*PROVIDED RECORDS:*
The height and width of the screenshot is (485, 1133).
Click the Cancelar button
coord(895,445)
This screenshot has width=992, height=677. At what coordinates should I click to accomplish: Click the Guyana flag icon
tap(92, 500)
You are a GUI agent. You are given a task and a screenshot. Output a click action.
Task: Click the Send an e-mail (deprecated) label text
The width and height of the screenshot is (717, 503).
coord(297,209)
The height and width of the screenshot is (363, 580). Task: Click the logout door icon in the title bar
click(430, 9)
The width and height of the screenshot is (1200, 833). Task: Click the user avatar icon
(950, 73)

*BRIEF:* All lines from the one that contains "Task: Click the Send" through the end of the material are to be quoted exactly, with both ends included.

*PROBLEM SOLUTION:*
Task: Click the Send an e-mail (deprecated) label text
The width and height of the screenshot is (717, 503).
coord(297,209)
The height and width of the screenshot is (363, 580). Task: Click the logout door icon in the title bar
click(430, 9)
The width and height of the screenshot is (1200, 833). Task: Click the user avatar icon
(950, 73)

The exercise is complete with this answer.